Nessa época tinha a cabeça cheia de certezas e matar alguém era um acto viril, um gesto de atrevimento que nenhuma lei me impedia de executar. Tão diferente dos dias de hoje, em que qualquer sopro de vento ou bandalho de quinze anos é suficiente para me derrubar e atirar aos cães.
[…]
Mas nem sempre foi assim. Houve um tempo em que as mazelas da idade só as conhecia por ouvir os outros queixarem-se delas. Ignorava-as por não me dizerem respeito.

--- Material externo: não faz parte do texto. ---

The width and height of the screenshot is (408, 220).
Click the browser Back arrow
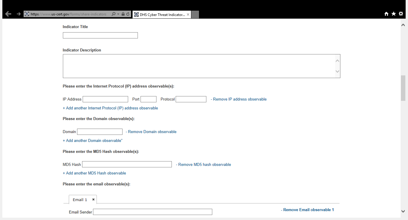(x=8, y=14)
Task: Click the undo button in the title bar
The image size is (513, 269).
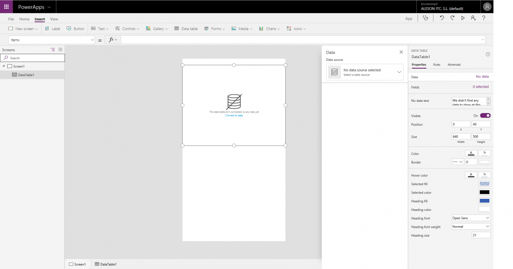Action: (x=441, y=18)
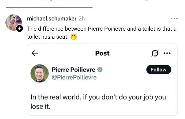Tap the blue verified badge

click(100, 70)
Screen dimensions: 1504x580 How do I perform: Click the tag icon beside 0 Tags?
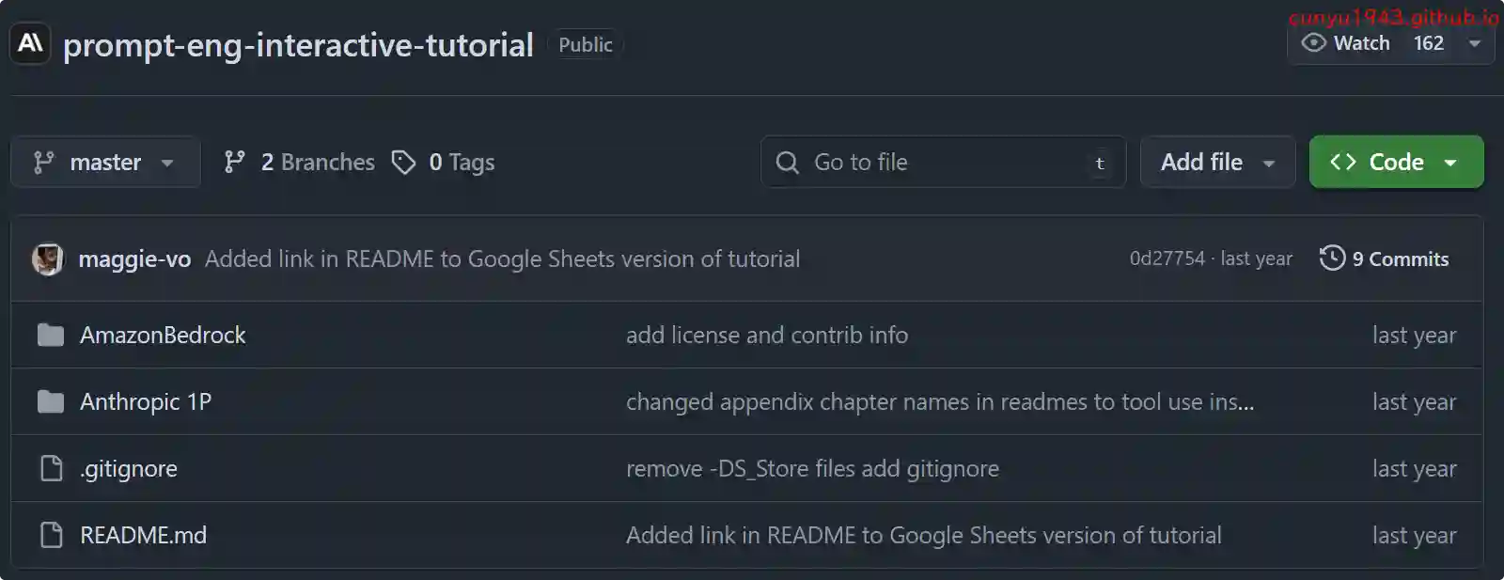click(x=404, y=163)
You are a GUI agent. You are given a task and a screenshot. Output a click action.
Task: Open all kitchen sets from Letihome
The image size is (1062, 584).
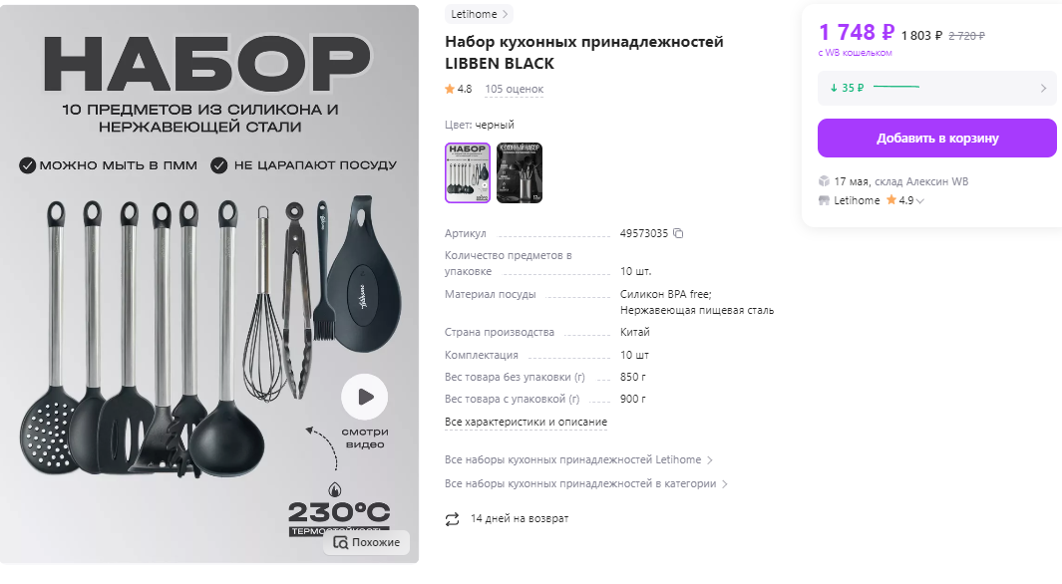(578, 460)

Desprezava-as por indiciarem fraqueza.
Sou uma sombra daquele gajo descarado e atrevido, rufião e fura-vidas que aos vinte e tal anos foi atirado para dentro dum navio e despejado no sertão africano. Naquele tempo de ousadia e violência, fui soldado, contrariado desde o dia em que me gritaram as primeiras ordens.
[…]
Recordo os dias em que fazia contrabando para Espanha como forma de vida, uma iniciação para nós, os rapazes mais velhos. Recordo a guerra em África, uma saída para o mundo que nos havia de devorar, como aos velhos soldados já esquecidos, só recordados nas lápides frias dos cemitérios.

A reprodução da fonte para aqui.